Norton, le frère d’Elisa, les cheveux défaits, le visage mal rasé, apparut sur le télécom.

- Norton, je te dérange ?

- Non, ce n’est rien, je dormais.

- Déjà maintenant ?

- Oui, que veux-tu, je pars ce soir pour la Lune, alors, j’en profitais un peu !

- Désolée, j’ignorais que tu partais en mission.

- Ce n’est pas grave, alors, qu’est-ce qui me vaut ton appel ?

- Voilà Norton, je t’appelais au sujet de Mamy.

- Quoi, elle est malade ?

- Non !  C’est son anniversaire, tu as oublié je parie ?

L’homme avait secoué la tête, l’air navré.

- Ouais, pardonne-moi, ça m’avait échappé !

- Elle a 80 ans !

- Oh oui, c’est juste, je m’en souviens ! et tu m’appelles évidemment pour son cadeau hein, c’est ça ?

- Exact Norton !

- Ecoute, tu n’as qu’à faire comme d’habitude, et excuse-moi auprès d’elle, je ne pourrai pas être présent.
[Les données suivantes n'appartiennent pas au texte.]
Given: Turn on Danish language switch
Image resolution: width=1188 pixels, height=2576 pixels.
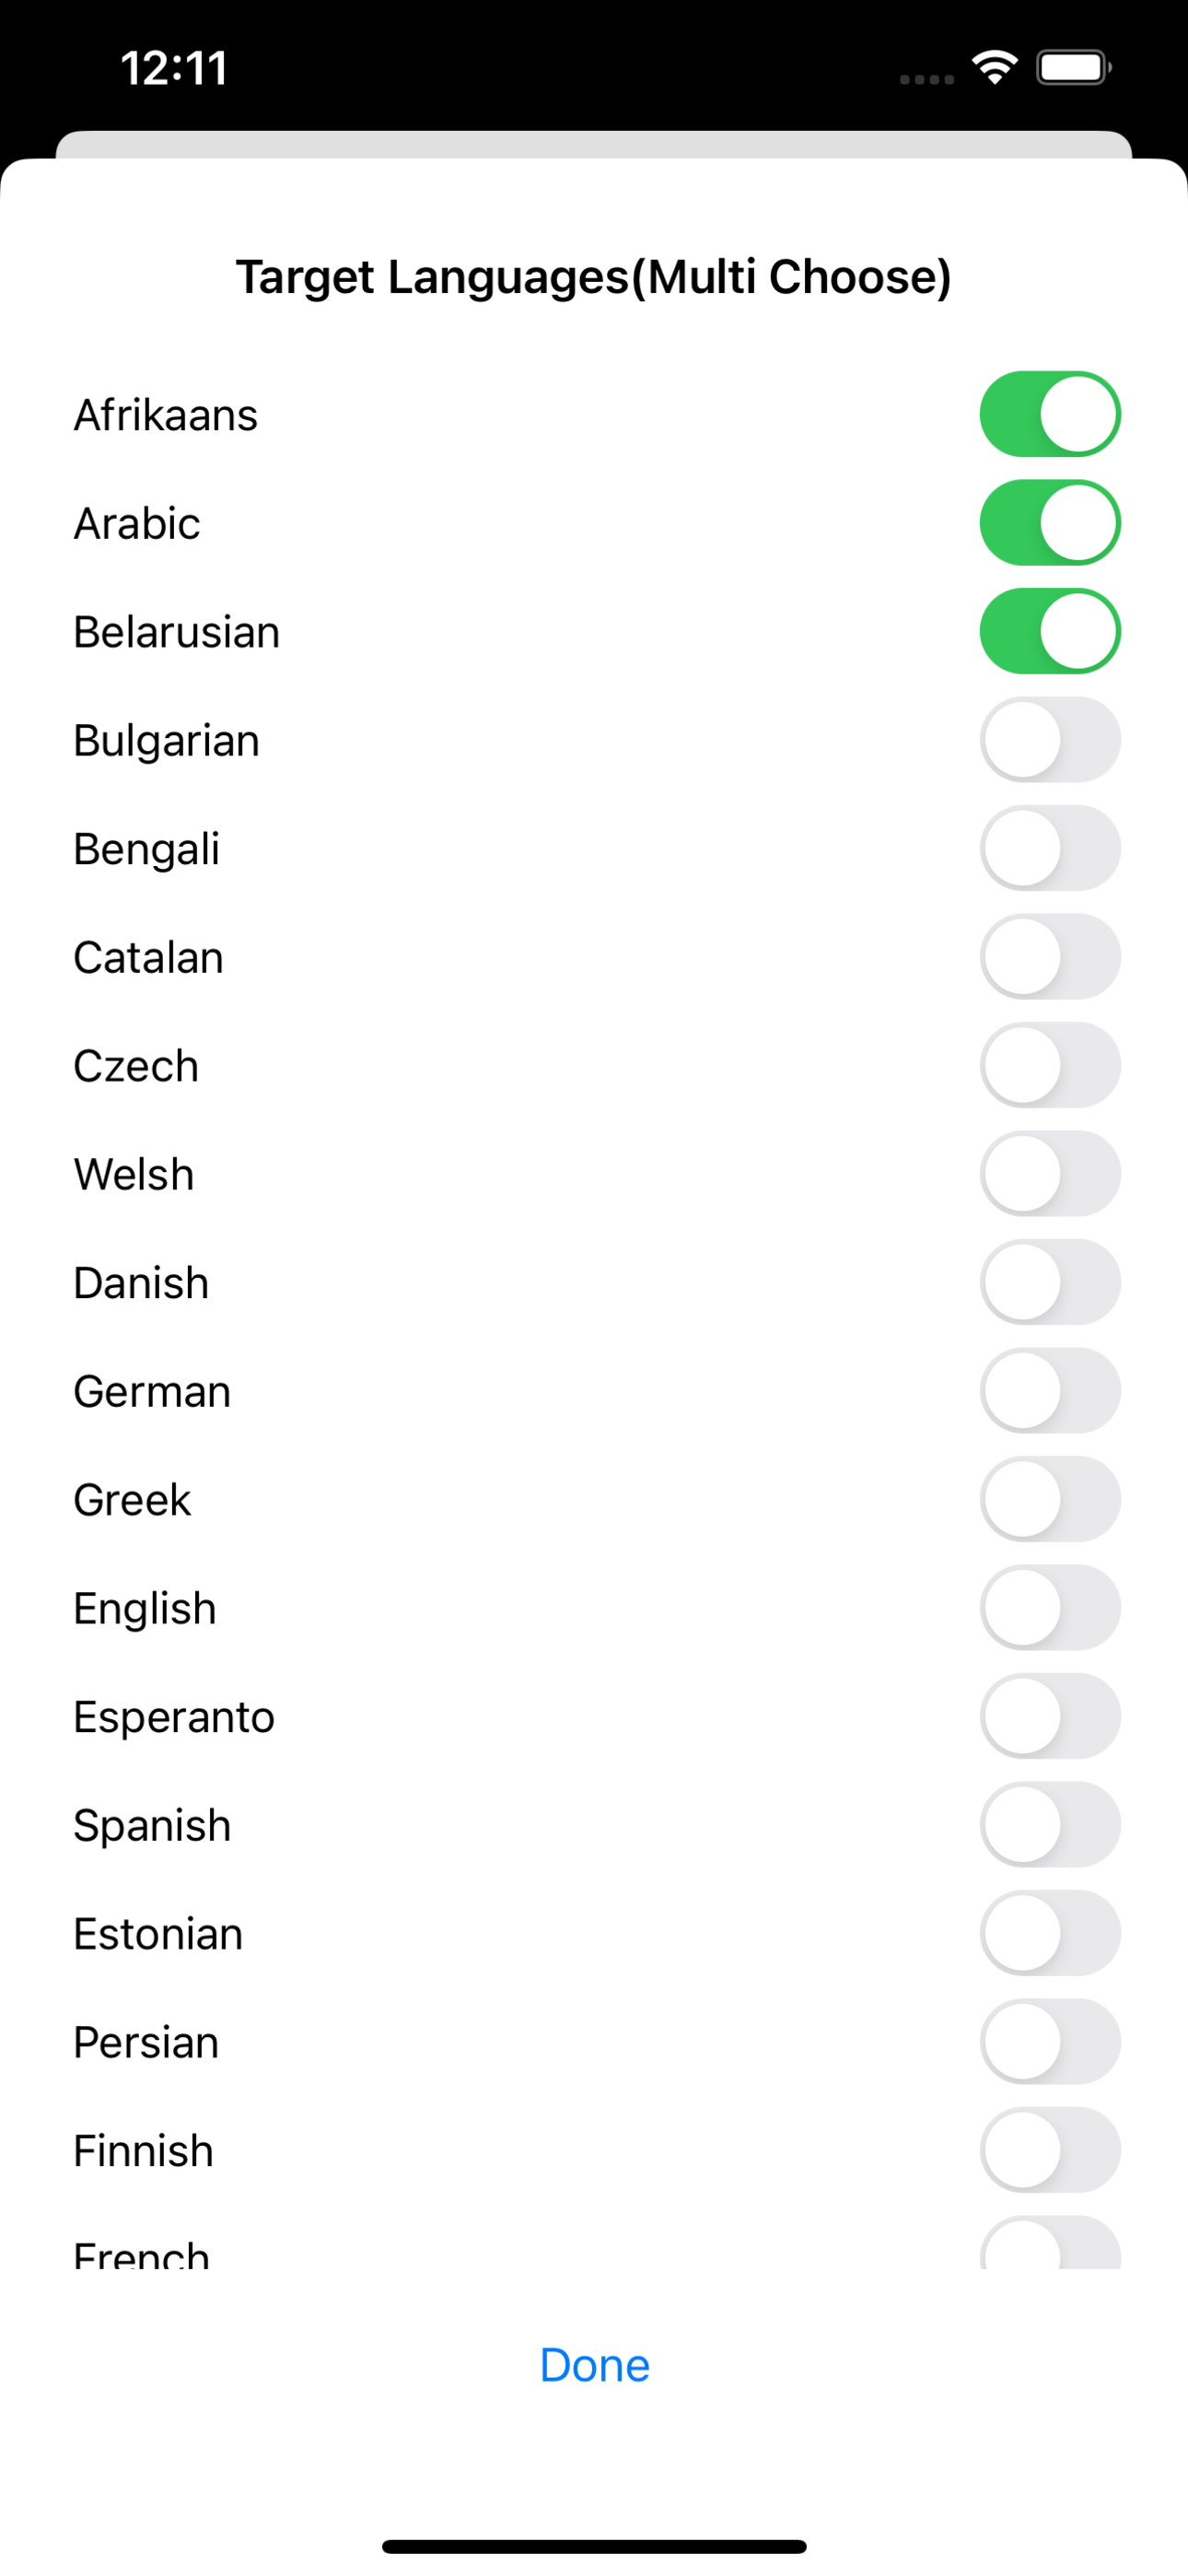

- Oui, je m’en doute, d’ailleurs, moi non plus je ne pourrai pas y aller, j’ai encore un millier de choses importantes à terminer et, justement, j’avais pensé que cette année, comme elle a quatre fois 20 ans, et qu’elle n’a plus que nous, qu’on aurait pu, heu, ...

- Quoi Elisa ?  Allez, dis-moi à quoi tu avais pensé ?

- Et bien voilà, j’avais imaginé qu’on se serait cotisé tous les deux pour lui offrir une thérapie H.

La fille avait baissé les yeux, une expression de honte empourprait ses joues creuses.

- Une thérapie H ?  Tu te sens bien ?

- Il font des promotions pour l’instant, c’est 5.000 !

- 5.000 ? répéta l’homme abasourdi.

Norton, elle n’a vraiment plus que nous deux ! supplia-t-elle.

Norton semblait méditer, tiraillé entre son égoïsme et les sentiments qu’il éprouvait pour sa grand-mère.

- Bon d’accord, je te verse ma quote-part, comme d’habitude.

- Merci Norton !  Merci pour elle, elle sera si heureuse !

- Je l’espère ! dit-il encore sur un ton mitigé.

- Bon, faut que je te laisse, je dois encore achever un travail ! trancha Elisa.

- Je t’embrasse petite soeur !

- Au revoir frérot ! et elle prit immédiatement contact avec l’hôpital.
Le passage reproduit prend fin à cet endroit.